A briefing memo (sometimes called a "brief," "info memo," or "decision memo") is a staple format in foreign ministries, legislatures, international organisations, and think tanks. Its purpose is to compress a complex policy issue into a form a busy principal — a minister, ambassador, committee chair, or senior researcher — can absorb in a few minutes and act on.
Most briefing memos share a recognisable structure:
- Header block: addressee, drafter, date, classification (e.g.

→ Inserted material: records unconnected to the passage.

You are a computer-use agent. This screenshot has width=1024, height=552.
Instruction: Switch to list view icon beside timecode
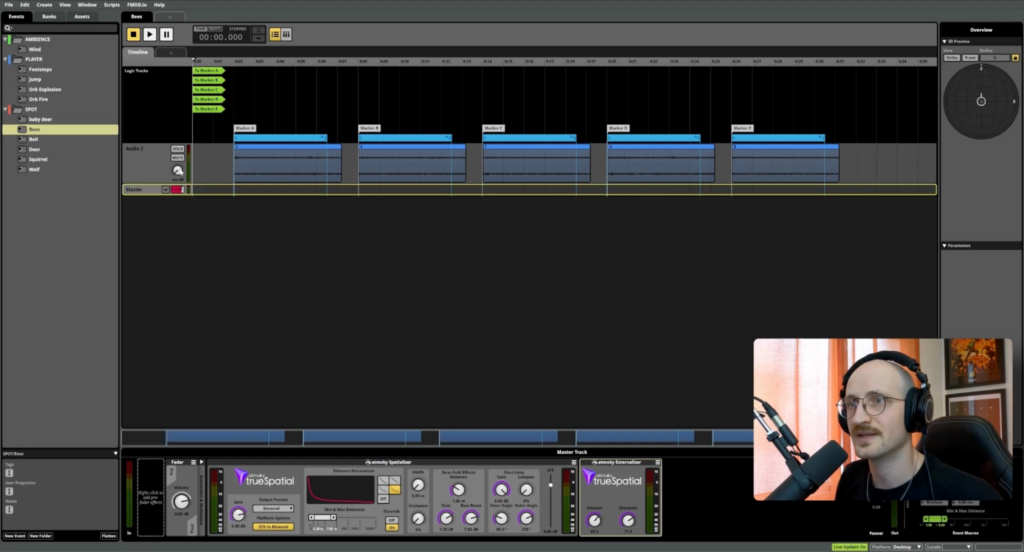[x=275, y=34]
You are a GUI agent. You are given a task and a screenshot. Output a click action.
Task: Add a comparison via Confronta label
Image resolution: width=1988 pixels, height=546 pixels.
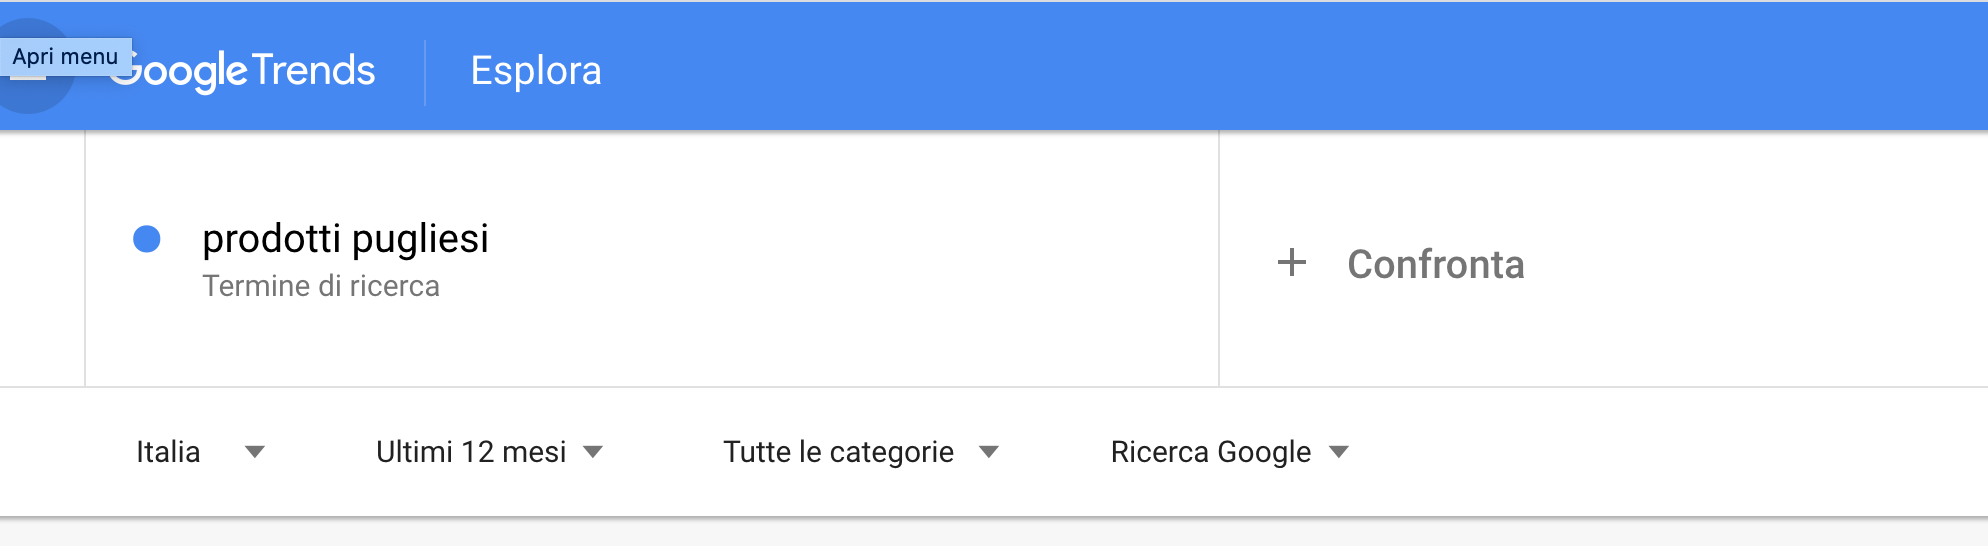pyautogui.click(x=1436, y=265)
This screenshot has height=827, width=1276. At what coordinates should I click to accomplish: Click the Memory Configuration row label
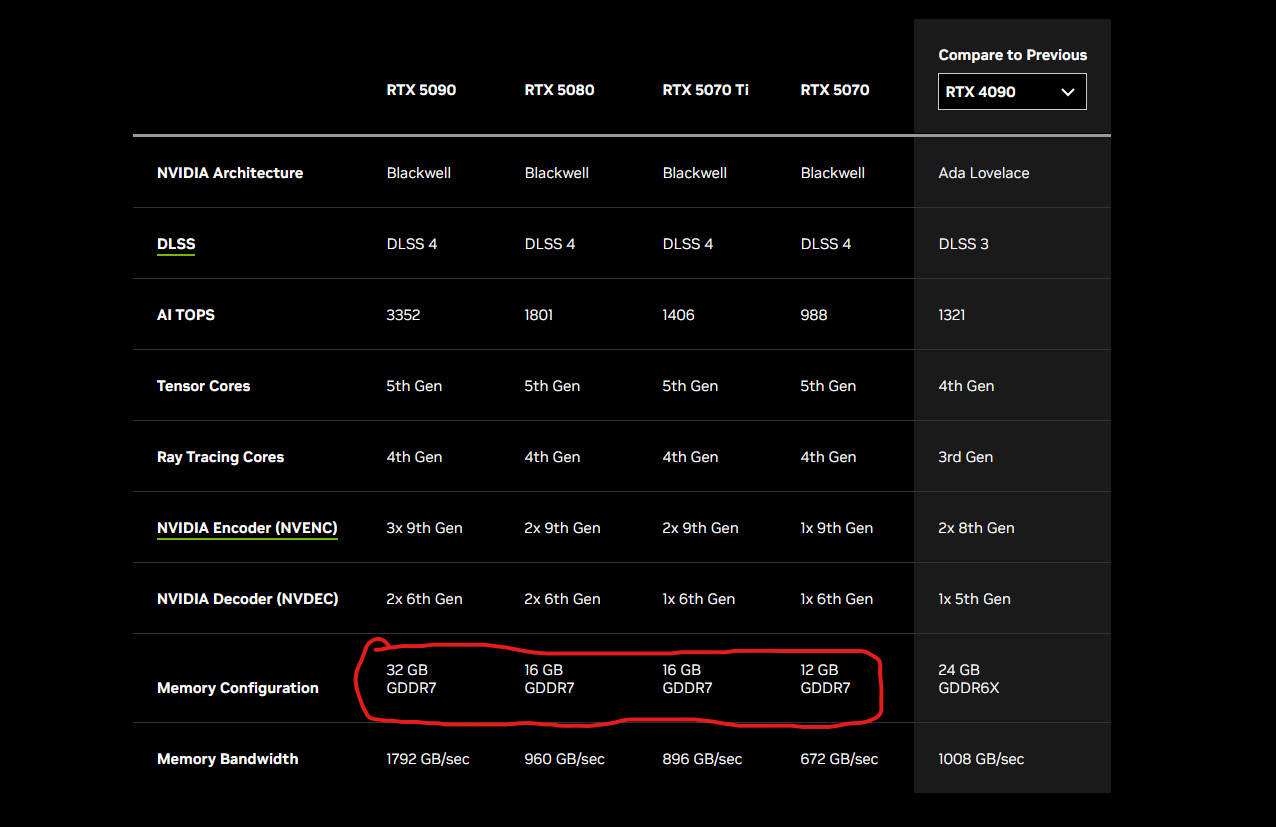pyautogui.click(x=238, y=688)
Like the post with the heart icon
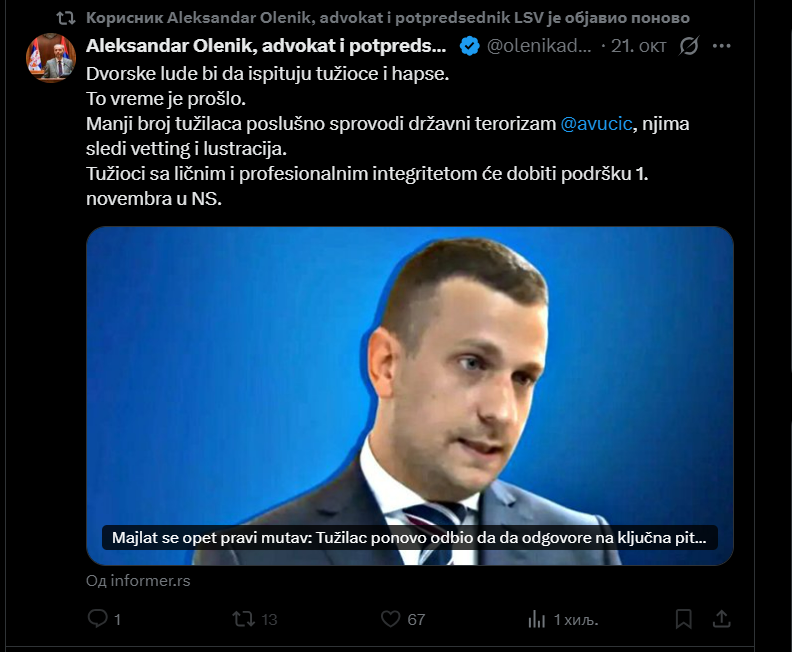Viewport: 792px width, 652px height. point(390,619)
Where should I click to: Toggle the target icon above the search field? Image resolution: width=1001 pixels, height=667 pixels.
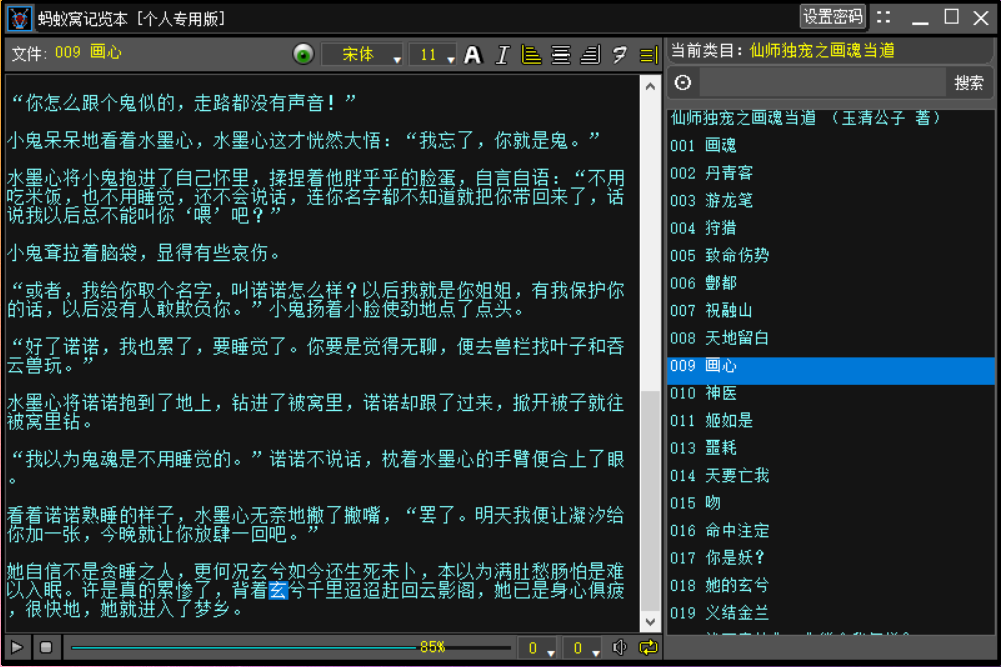pos(681,83)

Unclassified, Restricted, Confidential), and a one-line subject.
- Purpose or "bottom line up front" (BLUF): the single sentence stating what the reader is being asked to know, decide, or approve.
- Background: the minimum context needed to understand the issue — relevant treaties, prior positions, recent events.

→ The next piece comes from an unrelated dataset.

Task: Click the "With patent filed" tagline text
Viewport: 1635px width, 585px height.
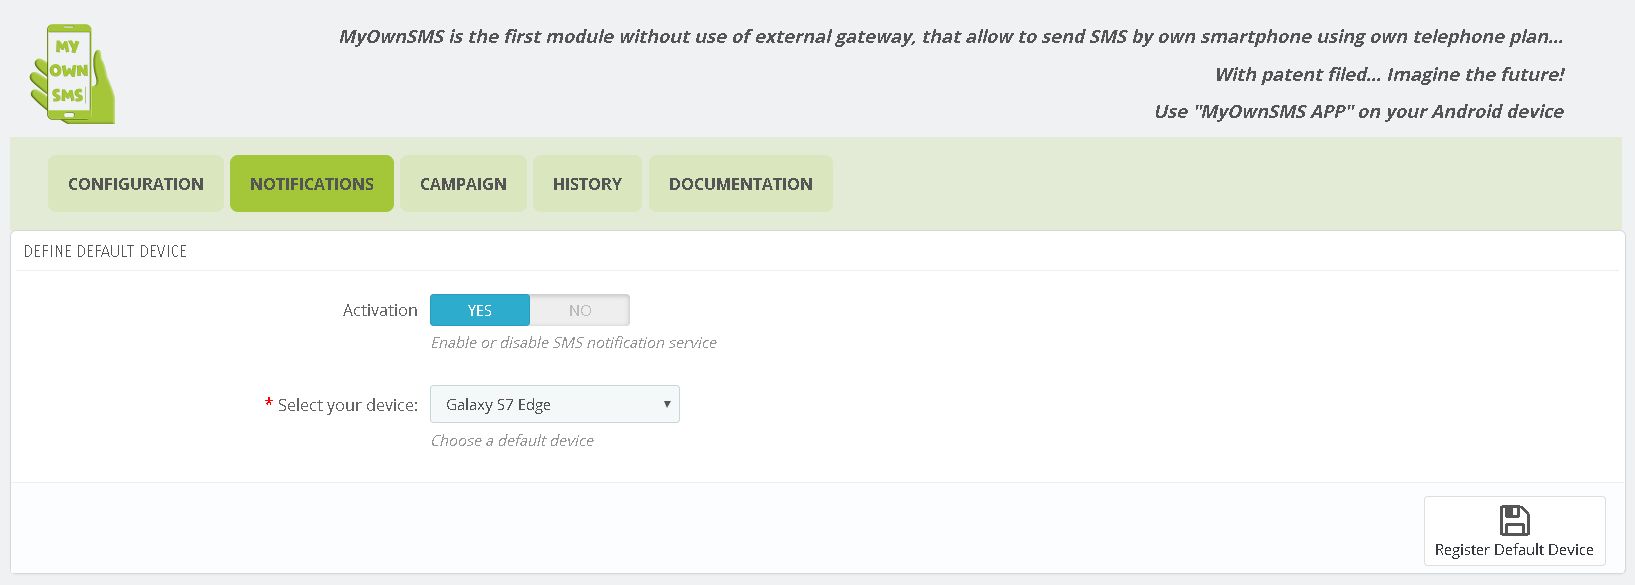Action: [1389, 74]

- Analysis: the substantive assessment, including options, risks, stakeholder positions, and legal or political constraints.
- Recommendation: a clear proposed course of action, often with a sign-off line.

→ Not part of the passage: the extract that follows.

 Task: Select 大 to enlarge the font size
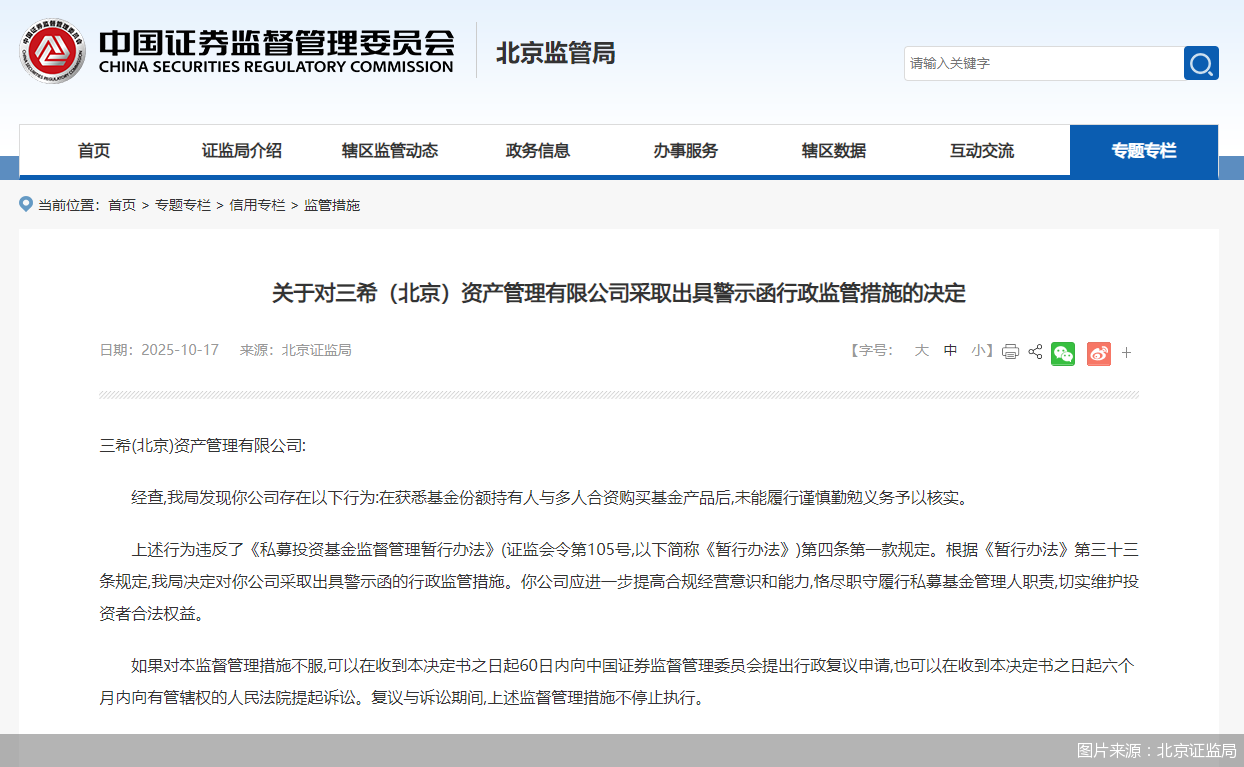(922, 352)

Two common variants are the information memo (no decision required, situational awareness only) and the decision memo (the principal must tick Approve / Disapprove / Discuss). In the US system, the National Security Council uses both formats; the UK Cabinet Office and FCDO use "submissions" that serve a similar function; the European External Action Service relies on notes to the High Representative.
Length conventions vary but are tight: the US State Department's classic Action Memorandum is generally one to two pages, and many ministries enforce a strict "one-page rule." Annexes carry the detail.
For Model UN delegates and junior researchers, the briefing memo is a core writing skill. A well-drafted memo demonstrates issue mastery by what is left out as much as what is included: it prioritises ruthlessly, sources claims, distinguishes fact from assessment, and ends with an actionable ask rather than a summary.
Example
In February 2022, US National Security Council staff prepared briefing memos for President Biden each morning on Russian troop movements around Ukraine, recommending specific sanctions packages and allied coordination steps.
Frequently asked questions
A position paper sets out an actor's stance on an issue for an external audience; a briefing memo is an internal document that informs a principal's decision and usually ends with a recommendation.